King County Equity Now, a coalition of Black-led organizations is attempting to hold Mayor Jenny Durkan accountable for the cut. 

According to King5, the Strategic Investment Fund was created last year. The money would be used to purchase properties with the intention of equitable development, such as creating affordable housing, focusing on Seattle’s historically Black communities like the Central District.

King County Equity Now took to Twitter to express their frustration, calling the move to take the funding out of the budget an example of “anti-Blackness.”

They said:

“In a national uprising against anti-Black policing & anti-Black inequity, facing only worsening gentrification, what does (Mayor Jenny Durkan) put on the chopping block?  The $30M Equity Fund intended to support affordable housing & equitable land development,” 

Durkans’s office told King5 that the intent of the funds, which came from the sale of the “Mercer Mega Block,” which brought the city more than $140 million in profits, was to invest in areas that were experiencing displacement:

“in areas of low access to opportunity that present unique opportunities for transformational equitable development.”

The original stipulations of the funds were that they could only be spent on real estate purchases over time. However, according to a statement, when the pandemic hit, Durkan’s office stopped looking for opportunities for where the money would go, and instead, used the funds to rebalance their budget. 

The statement said:

“Seeing as the $30 million had not yet been spent – and investment areas had not yet been identified – the City used the money to help rebalance the budget and address our $300 million revenue shortfall,”

■ ■ ■ ■ ■

*Prompt 1:* According to the article about Seattle's equity fund, what sale did the fund's money come from?
*Prompt 2:* Copy out everything in the equity fund article from "The original stipulations" down to "rebalance their budget.", word for word.
*Prompt 3:* Please write the next part of the article on Seattle's $30 million equity fund, starting after its final sentence.

*Available data:*
■ ■ ■ ■ ■

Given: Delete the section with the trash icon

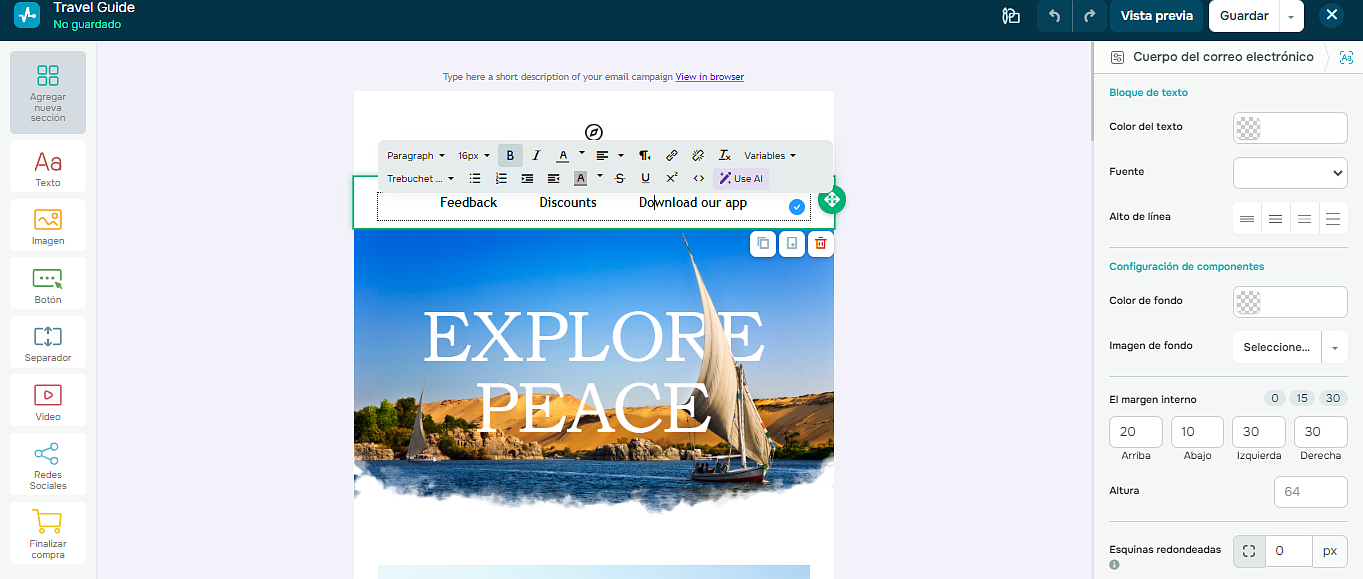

■ ■ ■ ■ ■

*Result 1:* The sale of the "Mercer Mega Block."

*Result 2:*
The original stipulations of the funds were that they could only be spent on real estate purchases over time. However, according to a statement, when the pandemic hit, Durkan’s office stopped looking for opportunities for where the money would go, and instead, used the funds to rebalance their budget.

*Result 3:*
King County Equity Now has been asking the city for four properties in the Central District that they would like to see turned into equitable development for Black communities.

K. Wyking Garrett, president and CEO of Africatown Community Land Trust, one of the organizations in King County Equity Now, says he doesn’t know why the money wasn’t spent on those.

He said:

“The opportunities are in front of us and we really need the city to stay the course towards what we’ve heard about equitable development,” 

Mayor Durkan’s 2021 budget still maintains some funding for social initiatives.

According to King5, Durkan has set aside $100 million for The Equitable Communities Initiative (ECI) which is investment into BIPOC (Black Indigenous People of Color) communities in the budget. Her office says this money is “to address the harms caused by centuries of systemic racism and oppression.”

The money will be split up into four focus areas: Building Opportunity and an Inclusive Economy; Community Wealth Building and Preserving Cultural Spaces; Community Wellness; and Climate Justice and Green New Deal.